ISPDiffuser: Learning RAW-to-sRGB Mappings with Texture-Aware Diffusion Models and Histogram-Guided Color Consistency
Yang Ren, Hai Jiang, Menglong Yang, Wei Li, Shuaicheng Liu
TL;DR
ISPDiffuser tackles the RAW-to-sRGB mapping challenge by decoupling detail reconstruction from color mapping. It introduces a texture-aware diffusion model to refine grayscale details and a histogram-guided color consistency module to enforce accurate, DSLR-like colors, optimized via two-stage training with dedicated losses $L_{con}$, $L_{tel}$, and $L_{ccl}$. Across ZRR PyNet and MAI MAI benchmarks, it achieves state-of-the-art perceptual and quantitative metrics, and user studies corroborate its superior visual quality. The approach offers a practical pathway to DSLR-quality sRGB outputs on mobile RAW data, with potential for improved ISP pipelines when paired with efficient inference strategies.
Abstract
RAW-to-sRGB mapping, or the simulation of the traditional camera image signal processor (ISP), aims to generate DSLR-quality sRGB images from raw data captured by smartphone sensors. Despite achieving comparable results to sophisticated handcrafted camera ISP solutions, existing learning-based methods still struggle with detail disparity and color distortion.
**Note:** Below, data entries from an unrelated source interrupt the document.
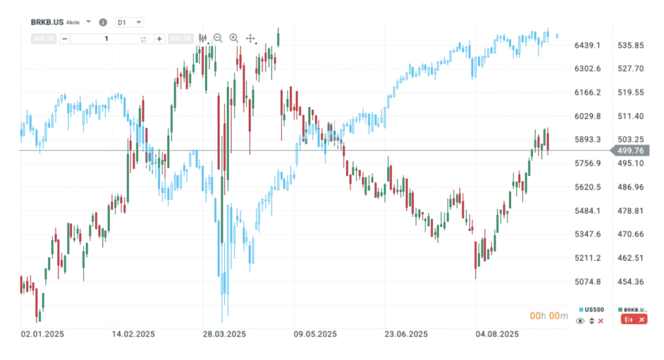Screen dimensions: 664x360
Task: Remove the US500 comparison overlay
Action: click(601, 321)
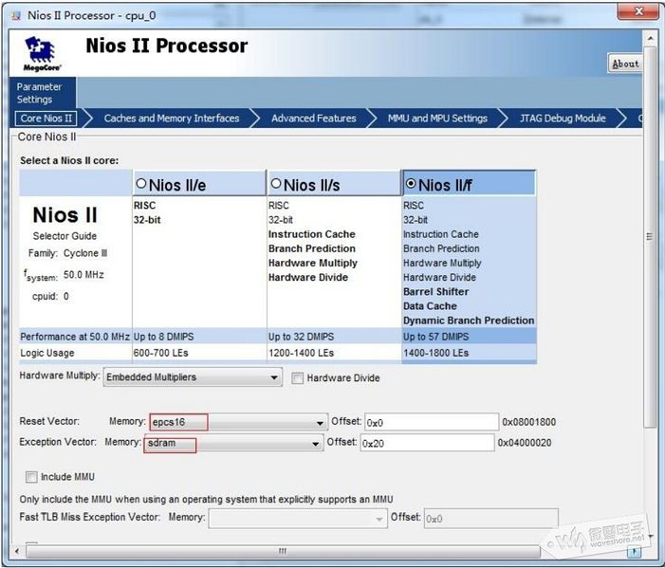Click the horizontal scrollbar left arrow
The height and width of the screenshot is (568, 665).
(17, 551)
In this paper, we present ISPDiffuser, a diffusion-based decoupled framework that separates the RAW-to-sRGB mapping into detail reconstruction in grayscale space and color consistency mapping from grayscale to sRGB. Specifically, we propose a texture-aware diffusion model that leverages the generative ability of diffusion models to focus on local detail recovery, in which a texture enrichment loss is further proposed to prompt the diffusion model to generate more intricate texture details. Subsequently, we introduce a histogram-guided color consistency module that utilizes color histogram as guidance to learn precise color information for grayscale to sRGB color consistency mapping, with a color consistency loss designed to constrain the learned color information. Extensive experimental results show that the proposed ISPDiffuser outperforms state-of-the-art competitors both quantitatively and visually. The code is available at https://github.com/RenYangSCU/ISPDiffuser.